Un’altra cosa compresa è l’importanza di non fare più queste cose da solo. Gli ultimi sette, otto chilometri li ho percorsi con un più o meno coetaneo che aveva un ritmo simile al mio e con lui ho parlato, fatto considerazioni, valutazioni… e diversamente da prima che ogni sintomo proveniente dal mio organismo era evidenziato, temuto e sopravalutato, ora la strada scorreva (là dove poteva scorrere) al punto che l’insana idea di prolungare riprendeva corpo. Quindi, nella speranza che la sua intenzione fosse di fare il percorso lungo, informavo il mio nuovo compagno del proposito iniziale di fare i 105 km e che però avevo grosse perplessità viste le mie quasi esaurite energie. In risposta al mio ragionamento lui ha opposto pacatamente una considerazione legata unicamente al calore e all’afa opprimente che sconsigliava di proseguire, in una giornata così caratterizzata, verso Ivrea. Pur invidiando l’abilità di tale ragionamento atto a mascherare la sua condizione di “scoppiamento”, con quelle parole l’ipotesi di proseguire per Ivrea è stata definitivamente accantonata e la pedalata è proseguita con leggerezza fino al cartello di Albiano… ma, come nei peggiori film del terrore nei quali lo spettatore viene colto alla sprovvista dalla serenità delle ultime scene sconvolte da un ultimo e truculento omicidio, ecco la sorpresa finale: deviazione a sinistra, salita ormai inaspettata e per questo più difficile e dolorosa. Ma si è alla fine e allora si raccatta quel che è rimasto e si sale fino ad intravedere il presunto culmine sul quale, sadicamente, sta all’uopo appostato un omino fluorescente che con indifferenza invita a svoltare ancora a sinistra dove davanti a te si evidenzia un indecente strappo verticale su un fondo impossibile. Tempo di comunicare all’omino della sua insita bastardaggine, sentire la risposta di lui che, evidentemente pervaso da un senso di colpa, informa della brevità di quell’ultimo strappo, salito sui pedali ho sentito i miei muscoli dolere al limite dei crampi: risedutomi sul sellino e forzando con le ultime risorse su quello sterrato ignobile, raggiungo la sommità e discendo poi su del ghiaione, assolutamente instabile, gettato lì a secchiate quasi fosse un ultimo grazioso pensiero da parte dell’organizzazione.
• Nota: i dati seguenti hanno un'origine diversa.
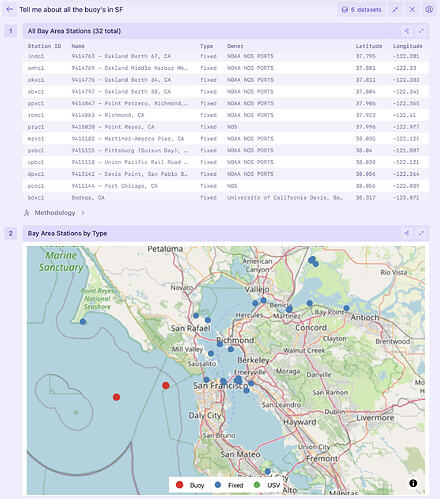
Task: Select section 1 number badge
Action: pos(11,31)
Infine il traguardo. Firma e attestato. Recupero di una respirazione normale. Acqua. Pranzo con i pensieri che si finalmente si distendono. Vino.
Un sms inviato a figli e fidanzata: “ Fatto! …Sfatto…”.
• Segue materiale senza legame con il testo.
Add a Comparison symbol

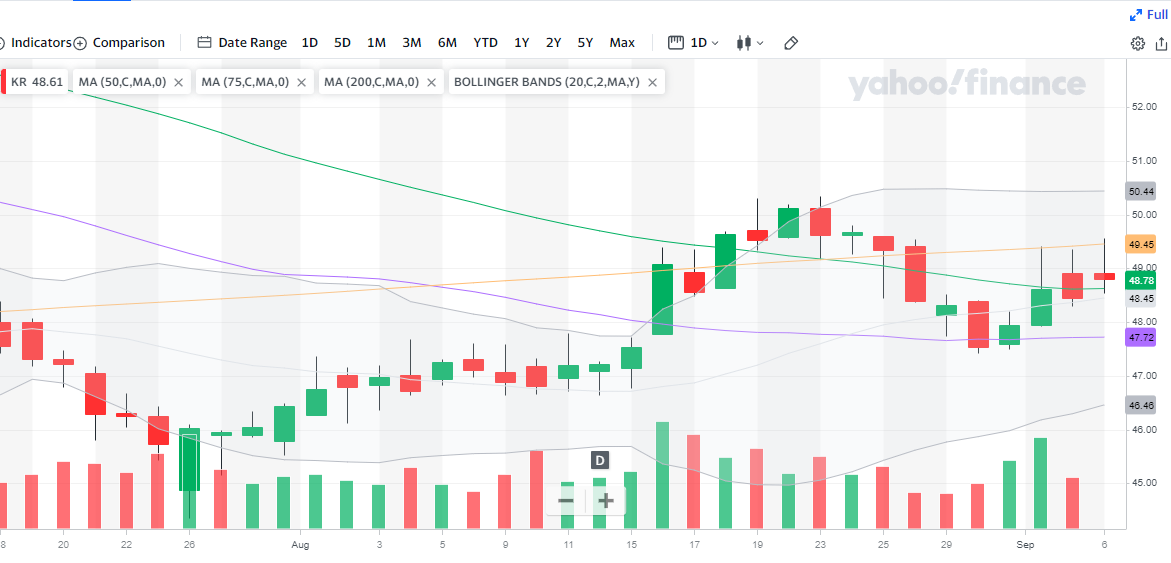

Esperienza unica? Mentre torno a casa è questa la domanda che mi gira in testa.La risposta, lì per lì, vira ad essere “si” ma non in modo sicuro, definitivo… e adesso, a distanza di due giorni sono lì ad osservare il sito della “Mitica” cercando di valutare se il percorso lungo sia alla portata oppure no…
Fuoriondabike?! E’ per te sufficientemente se ti comunico un semplice ma sentito “grazie” a te e a tutti gli omini fluorescenti per la sudata domenica che mi avete fatto trascorrere?